In the mid-nineteenth century a new kind of music arose unlike anything ever heard in North America or any other continent. This is the music I play--music made of sounds and rhythms brought here by enslaved Africans, married to Anglo-Irish musical forms, and played on a new instrument, the banjo. The child of this marriage is the first true American popular music.


When I first came upon pre-Civil War pop music I thought, "Why have I never heard this before?" It was so fresh to me. Some of the songs were familiar, but I'd not heard their original versions. Though published and sold through the nascent music publishing industry of the day, the music of that era is now consigned to children's piano lessons and old Warner Brothers cartoons.

But this should not be. These songs express America, an adolescent America--callow, awkward, and uneducated--a nation approaching the terrible moment that wrenched her toward maturity: the Civil War.


"Camptown Races," "Blue Tail Fly," "Buffalo Gals," and dozens of other songs help us understand our history. When Poe published "The Tell-Tale Heart" (1842) and William Henry Harrison was President, Dan Emmett was singing "Old Dan Tucker." Two years later the song swept the nation.

In 1846 the New York Knickerbockers lost the first baseball game on record. The next year the US Army captured Mexico City, Irish refugees flooded New York fleeing the Potato Famine, and Stephen Foster and his friends first performed "Oh! Susanna" at an ice cream saloon in Pittsburgh.

In 1853 Samuel Colt modernized the manufacture of small firearms. Soon the Republican Party was formed and Walt Whitman published Leaves of Grass (1855). Four years later Bryant's Minstrels sang the song that set the beat for two armies going to war. It is now known as "Dixie."

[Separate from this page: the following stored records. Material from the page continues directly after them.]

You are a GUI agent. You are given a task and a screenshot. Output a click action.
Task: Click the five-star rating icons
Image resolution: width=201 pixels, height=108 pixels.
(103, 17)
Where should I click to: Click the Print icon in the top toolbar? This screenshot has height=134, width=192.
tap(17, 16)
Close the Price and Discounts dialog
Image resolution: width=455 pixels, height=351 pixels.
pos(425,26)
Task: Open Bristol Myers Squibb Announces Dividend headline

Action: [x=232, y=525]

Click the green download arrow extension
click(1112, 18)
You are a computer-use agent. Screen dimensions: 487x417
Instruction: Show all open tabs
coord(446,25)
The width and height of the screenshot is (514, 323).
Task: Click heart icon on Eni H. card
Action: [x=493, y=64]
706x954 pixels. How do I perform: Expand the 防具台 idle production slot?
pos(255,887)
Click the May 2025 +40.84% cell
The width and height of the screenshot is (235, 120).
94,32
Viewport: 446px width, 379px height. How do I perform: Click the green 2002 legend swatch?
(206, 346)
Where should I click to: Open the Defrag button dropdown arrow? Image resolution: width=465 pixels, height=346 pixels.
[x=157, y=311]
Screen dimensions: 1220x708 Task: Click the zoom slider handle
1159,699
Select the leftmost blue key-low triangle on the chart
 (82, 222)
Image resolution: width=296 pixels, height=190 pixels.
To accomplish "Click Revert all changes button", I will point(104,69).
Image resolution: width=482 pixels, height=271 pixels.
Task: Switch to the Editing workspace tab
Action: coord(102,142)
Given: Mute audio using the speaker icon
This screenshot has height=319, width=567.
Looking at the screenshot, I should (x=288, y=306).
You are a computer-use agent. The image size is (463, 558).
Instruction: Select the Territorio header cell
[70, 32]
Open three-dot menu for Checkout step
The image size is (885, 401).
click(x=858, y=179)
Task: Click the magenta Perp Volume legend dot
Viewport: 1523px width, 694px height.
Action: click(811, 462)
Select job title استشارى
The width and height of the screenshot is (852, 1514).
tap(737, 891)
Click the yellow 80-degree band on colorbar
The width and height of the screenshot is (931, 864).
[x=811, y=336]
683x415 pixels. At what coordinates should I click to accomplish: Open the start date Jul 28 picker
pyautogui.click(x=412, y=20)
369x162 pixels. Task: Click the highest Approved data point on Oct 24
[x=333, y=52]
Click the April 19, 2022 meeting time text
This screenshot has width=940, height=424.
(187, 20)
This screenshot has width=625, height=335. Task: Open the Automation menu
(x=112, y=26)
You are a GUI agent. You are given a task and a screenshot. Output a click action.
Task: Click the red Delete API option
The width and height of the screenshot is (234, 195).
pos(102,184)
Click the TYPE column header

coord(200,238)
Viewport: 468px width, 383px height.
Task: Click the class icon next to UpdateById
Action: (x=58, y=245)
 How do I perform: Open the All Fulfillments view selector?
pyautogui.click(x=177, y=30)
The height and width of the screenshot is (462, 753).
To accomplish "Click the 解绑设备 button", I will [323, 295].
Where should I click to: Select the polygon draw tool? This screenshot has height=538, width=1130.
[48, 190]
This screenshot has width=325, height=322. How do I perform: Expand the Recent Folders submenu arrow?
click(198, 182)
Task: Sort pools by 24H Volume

Suppose that the music of the Great Depression and World War II was lost--the music of Armstrong, Ellington, and the King of Swing. Imagine that Little Richard's whoops and yelps were not recorded; that the 1950s were remembered, but not the skip in Buddy Holly's voice, the riffs and rhythms of Chuck Berry's guitar, or the incendiary Jerry Lee Lewis. What a loss.

And what would memories of the 1960s and the Vietnam War be without its soundtrack, which was recorded by the bands of the British Invasion, the soul singers of Motown, and numerous psychedelic troubadours? We would recollect turmoil and tragedy.

The personality of a generation is encountered in its music. You will better know the people who lived before the Civil War, and be greatly entertained, when you hear me sing their songs as I play the minstrel banjo!